To ask the Secretary of State for Education and Science what decisions he has made about the publication of the tests of seven-year-olds.

Mr. Eggar

I expect schools to publish their results this summer. They have certainly been encouraged to do so.

Mr. Michie

The Secretary of State must be aware of the concern about the publication of crude aggregate figures, which could lead to a false market in schools. Therefore, as I understand it, authorities such as Sheffield will not publish the results this year. Will the Secretary of State rethink the matter and allow local authorities the discretion to decide whether to publish?

Mr. Eggar

I have to say to the hon. Gentleman that, at the moment, parents make judgments about schools on hearsay, on subjective values. Surely it is right that where there are objective assessments of how a school is doing, that information should be in the public domain to enable parents to choose between schools on a better-informed basis.

Mr. Patrick Thompson

Will my hon.
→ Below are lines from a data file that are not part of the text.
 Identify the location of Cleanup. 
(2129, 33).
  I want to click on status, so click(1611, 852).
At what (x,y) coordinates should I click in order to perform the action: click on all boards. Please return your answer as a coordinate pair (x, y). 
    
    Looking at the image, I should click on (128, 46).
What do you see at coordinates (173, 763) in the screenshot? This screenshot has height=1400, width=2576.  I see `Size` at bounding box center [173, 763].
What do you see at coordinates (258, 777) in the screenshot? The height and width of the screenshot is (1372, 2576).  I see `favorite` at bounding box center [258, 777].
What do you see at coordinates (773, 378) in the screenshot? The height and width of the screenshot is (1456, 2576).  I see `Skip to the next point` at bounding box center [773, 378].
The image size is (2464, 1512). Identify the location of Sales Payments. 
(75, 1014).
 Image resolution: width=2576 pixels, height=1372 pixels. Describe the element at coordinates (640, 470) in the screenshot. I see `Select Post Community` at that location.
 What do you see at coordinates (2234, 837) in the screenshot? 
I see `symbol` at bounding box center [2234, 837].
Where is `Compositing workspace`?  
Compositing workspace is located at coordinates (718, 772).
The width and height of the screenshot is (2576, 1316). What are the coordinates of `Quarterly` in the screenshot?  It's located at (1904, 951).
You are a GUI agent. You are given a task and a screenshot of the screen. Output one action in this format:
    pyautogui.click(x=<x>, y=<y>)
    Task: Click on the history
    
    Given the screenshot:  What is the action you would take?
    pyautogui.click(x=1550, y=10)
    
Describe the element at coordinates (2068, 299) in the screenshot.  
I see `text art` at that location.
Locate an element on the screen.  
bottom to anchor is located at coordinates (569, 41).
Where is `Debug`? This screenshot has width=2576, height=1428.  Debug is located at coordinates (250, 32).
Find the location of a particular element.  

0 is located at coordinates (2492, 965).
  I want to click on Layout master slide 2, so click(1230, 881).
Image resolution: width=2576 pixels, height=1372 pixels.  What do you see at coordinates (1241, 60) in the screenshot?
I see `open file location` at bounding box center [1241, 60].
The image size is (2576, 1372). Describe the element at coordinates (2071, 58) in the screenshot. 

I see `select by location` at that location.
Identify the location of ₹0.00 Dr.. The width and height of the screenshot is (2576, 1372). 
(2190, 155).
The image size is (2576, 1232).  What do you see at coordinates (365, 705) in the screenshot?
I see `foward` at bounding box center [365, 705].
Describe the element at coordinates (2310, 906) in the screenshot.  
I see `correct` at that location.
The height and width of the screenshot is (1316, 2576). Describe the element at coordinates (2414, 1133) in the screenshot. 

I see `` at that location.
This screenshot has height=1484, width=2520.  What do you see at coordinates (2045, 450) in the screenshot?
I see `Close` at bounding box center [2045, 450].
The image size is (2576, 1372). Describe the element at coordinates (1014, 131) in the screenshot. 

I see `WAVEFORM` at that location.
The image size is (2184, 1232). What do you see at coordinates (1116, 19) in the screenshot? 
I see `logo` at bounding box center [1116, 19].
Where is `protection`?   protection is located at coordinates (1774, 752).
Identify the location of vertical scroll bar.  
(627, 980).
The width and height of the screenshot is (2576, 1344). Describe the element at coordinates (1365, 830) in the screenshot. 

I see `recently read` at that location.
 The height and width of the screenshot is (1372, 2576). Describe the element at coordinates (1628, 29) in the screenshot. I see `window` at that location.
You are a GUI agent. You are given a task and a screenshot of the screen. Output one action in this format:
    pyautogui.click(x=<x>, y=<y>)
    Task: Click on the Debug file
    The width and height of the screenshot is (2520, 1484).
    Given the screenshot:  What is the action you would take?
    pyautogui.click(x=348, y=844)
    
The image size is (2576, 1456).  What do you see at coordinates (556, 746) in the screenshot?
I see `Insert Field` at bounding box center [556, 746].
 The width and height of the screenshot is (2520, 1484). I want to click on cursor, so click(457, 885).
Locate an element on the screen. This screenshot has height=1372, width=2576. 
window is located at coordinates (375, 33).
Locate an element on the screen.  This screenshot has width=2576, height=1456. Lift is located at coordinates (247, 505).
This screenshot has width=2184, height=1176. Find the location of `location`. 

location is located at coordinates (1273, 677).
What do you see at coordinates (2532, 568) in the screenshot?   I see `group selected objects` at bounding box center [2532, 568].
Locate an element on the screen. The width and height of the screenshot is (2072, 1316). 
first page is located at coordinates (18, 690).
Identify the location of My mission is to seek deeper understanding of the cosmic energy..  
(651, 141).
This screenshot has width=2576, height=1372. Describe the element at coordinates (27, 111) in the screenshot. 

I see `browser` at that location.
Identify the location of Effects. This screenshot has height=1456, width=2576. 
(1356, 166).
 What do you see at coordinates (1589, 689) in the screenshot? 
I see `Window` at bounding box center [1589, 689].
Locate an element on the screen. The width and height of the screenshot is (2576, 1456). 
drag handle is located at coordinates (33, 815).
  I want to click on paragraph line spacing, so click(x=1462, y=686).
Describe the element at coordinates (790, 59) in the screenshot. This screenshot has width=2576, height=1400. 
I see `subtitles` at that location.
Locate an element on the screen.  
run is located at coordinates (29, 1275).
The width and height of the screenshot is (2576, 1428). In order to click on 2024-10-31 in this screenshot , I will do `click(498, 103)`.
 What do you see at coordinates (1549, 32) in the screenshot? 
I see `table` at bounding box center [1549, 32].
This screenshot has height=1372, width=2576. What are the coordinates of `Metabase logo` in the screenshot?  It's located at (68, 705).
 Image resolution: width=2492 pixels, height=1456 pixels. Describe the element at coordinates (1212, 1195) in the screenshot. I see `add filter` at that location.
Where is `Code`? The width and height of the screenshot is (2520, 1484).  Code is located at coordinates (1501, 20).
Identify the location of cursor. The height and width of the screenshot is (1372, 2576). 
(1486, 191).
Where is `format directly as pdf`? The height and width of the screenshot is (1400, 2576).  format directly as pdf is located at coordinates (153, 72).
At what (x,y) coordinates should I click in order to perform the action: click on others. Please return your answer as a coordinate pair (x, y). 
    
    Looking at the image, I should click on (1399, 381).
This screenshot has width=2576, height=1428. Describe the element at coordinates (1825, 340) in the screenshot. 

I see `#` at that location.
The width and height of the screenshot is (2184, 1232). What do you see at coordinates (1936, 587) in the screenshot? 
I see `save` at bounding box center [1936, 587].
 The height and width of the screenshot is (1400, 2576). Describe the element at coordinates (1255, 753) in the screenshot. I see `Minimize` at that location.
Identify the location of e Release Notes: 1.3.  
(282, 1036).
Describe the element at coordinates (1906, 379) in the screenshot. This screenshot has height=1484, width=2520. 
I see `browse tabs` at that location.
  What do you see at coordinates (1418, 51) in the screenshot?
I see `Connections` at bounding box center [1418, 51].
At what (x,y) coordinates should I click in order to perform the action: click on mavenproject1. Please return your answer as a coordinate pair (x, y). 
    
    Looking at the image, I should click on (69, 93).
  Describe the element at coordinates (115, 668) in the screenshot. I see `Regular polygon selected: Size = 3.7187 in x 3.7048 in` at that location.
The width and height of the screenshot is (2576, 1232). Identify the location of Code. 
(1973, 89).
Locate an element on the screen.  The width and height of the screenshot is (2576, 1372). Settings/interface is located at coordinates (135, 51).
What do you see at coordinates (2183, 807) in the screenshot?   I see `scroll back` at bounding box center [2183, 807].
Friend confirm that the publication and provision of tests for seven-year-olds does not necessarily mean that our children are being branded as failures in any way? Will he explain to Opposition Members and others who are providing a misleading impression of Government policy that this is a good policy, that it is right for our young people and that it should not be misrepresented in such a way?

Mr. Eggar

I agree absolutely with my hon. Friend, who has much experience in this area. The purpose of the tests is to assess how children are doing and to identify weaknesses and strengths, so that weaknesses can be remedied and strengths further enhanced.

Ms. Gordon

Will the Minister explain the connection between the proposals to publish tests of seven-year-old children and the outrageous treatment of Culloden school, which will exacerbate children's problems and not help them? Is that an attempt to stampede parents, who know that the tests for seven-year-olds will be severely damaging to their children's self-image and self-confidence, into supporting them?

Mr. Eggar

I am extremely surprised at the attitude of the hon. Lady. HMI made an objective assessment of Culloden. I should have thought that it was in her constituents' interests to ensure that that school remedies the defects identified by HMI in a way that will benefit children and parents.